As a Turing Scholar in the Department of Computer Science, students have the chance for closer peer-to-peer relationships and access to advanced academic opportunities. This includes taking specialty honors classes with 30-60 students, access to professors and staff within the department, and the option to live in Honors housing with other Turing scholars and students from various other honors programs.
“We take really talented and motivated students from around the country, around the world, and we put them in an environment where we give them lots of opportunities and challenges,” said Calvin Lin, Distinguished Teaching professor in Computer Science and Director of the Turing Honor Scholars program. “They sort of work together and support each other and inspire each other and hopefully do great things.”
Baade received his first undergraduate research opportunity after cold-emailing a professor on the advice of a Sophomore Turing Scholar one night during his freshman year. Three years later, Baade published his second official research paper in July, currently finalizing another and actively working on a fourth.
“I was not planning on doing a PhD whatsoever until at least well after the first semester freshman year,” Baade said.
Baade is credited as the primary author of a July research paper titled Neural Codec Language Models for Disentangled and Textless Voice Conversion. From UT’s Speech, Audio, and Language Technologies lab, the paper presents a new architecture for textless voice conversion by introducing a new type of semantic unit to a modified version of Microsoft’s Vall-E, a text-to-speech model. The paper’s model would be able to convert a phrase said by one person to another person’s voice just by listening.
According to Puyuan Peng, a fourth-year graduate student and co-author of the paper, Baade was the primary researcher testing each possible structure and working on its various components.

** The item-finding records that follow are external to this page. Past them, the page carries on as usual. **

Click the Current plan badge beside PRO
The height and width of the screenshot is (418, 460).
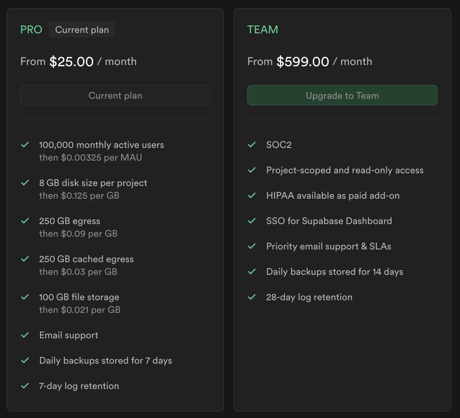(82, 30)
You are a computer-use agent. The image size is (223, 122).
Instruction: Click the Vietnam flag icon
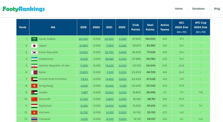click(x=34, y=113)
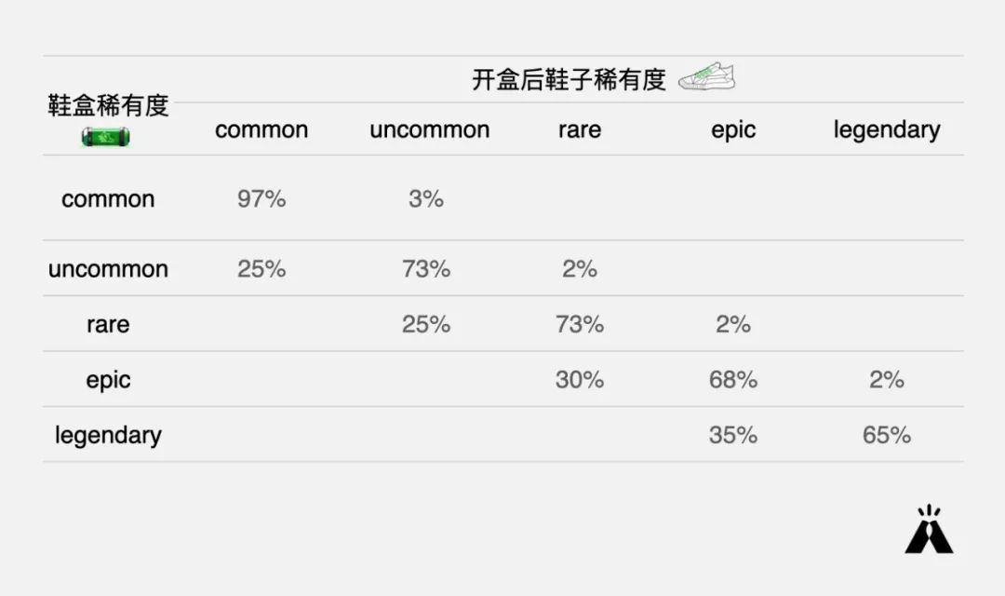
Task: Click the 'epic' row label
Action: coord(108,381)
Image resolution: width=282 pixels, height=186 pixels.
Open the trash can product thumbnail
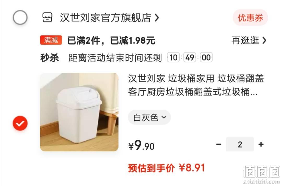[x=79, y=112]
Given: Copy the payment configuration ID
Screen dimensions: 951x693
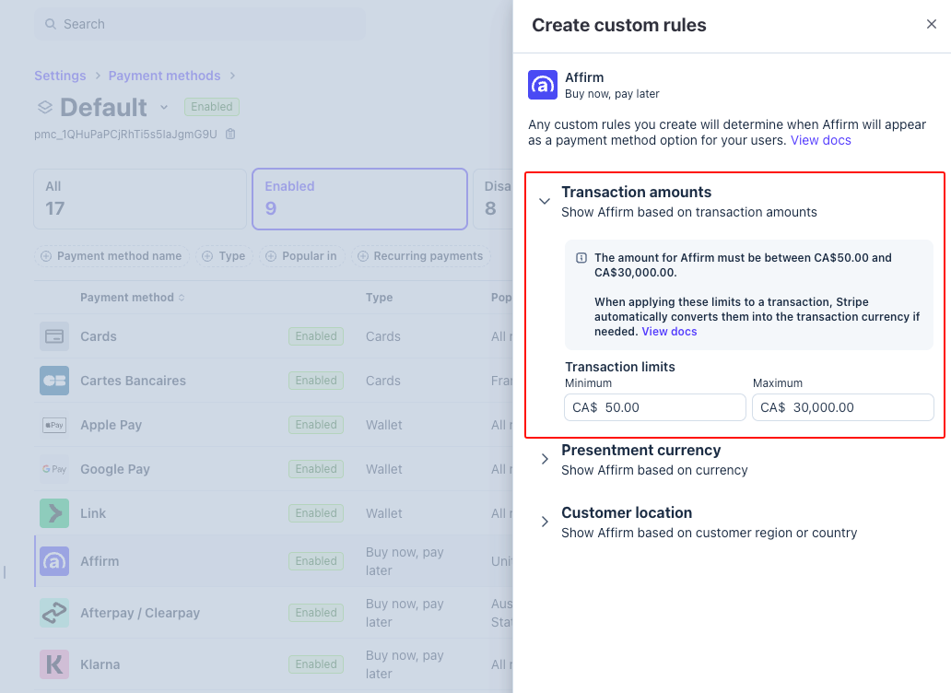Looking at the screenshot, I should (230, 135).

The models introduced in the paper could replicate speech without using text.
“The Microsoft model came out in January of 2023 and it's a (text-to-speech) model. It's very powerful, but the problem is, there are about 7000 languages in the world, and more than half of them don't have a (written) form,” Peng said. “Which means even if this model is super powerful, it cannot be applied to more than half of the languages in the world.”
Earlier tested models took about eight days to train and were mixed and matched with each other for each system. Around eight models were finalized for the paper, each taking about four days to train using two graphic processing units. It was like putting together a puzzle, Baade said.
“As an undergrad, you have a lot of responsibilities (like) classes and things like that, and to be able to balance an independent research project on top of all of that, and not just make progress, but to actually push it all the way to completion, and write it up into a paper and submit it into a top international conference in the field, and get it accepted and travel there and present it to an audience, is pretty impressive to say the least,” said David Harwath, assistant computer science professor and the paper’s third co-author.
The paper’s co-authors hope the architecture, with increased computing power, will be able to convert in languages without a text form. Harwath, who is also principle investigator at the Speech, Audio, and Language Technologies lab, said applications could be in creative spheres, legal industries and even allowing people who previously lost their voice a chance to get it back.
“(AI)’s an incredibly fast-moving field right now, and which makes it very exciting to work in,” Harwath said. “We're continuing to do work in this lab to make these models more capable and more generalizable to other languages and with a wider array of applications.”
Turing scholars can excel in many ways, Lin said, either through research, in school work, or past graduation. Seeing students like Baade exemplifies the purpose of the Turing Program, he said.
“In some ways, what we're doing is we're challenging and hopefully inspiring students to set the standards high, to maybe do things that they hadn't even thought of,” Lin said.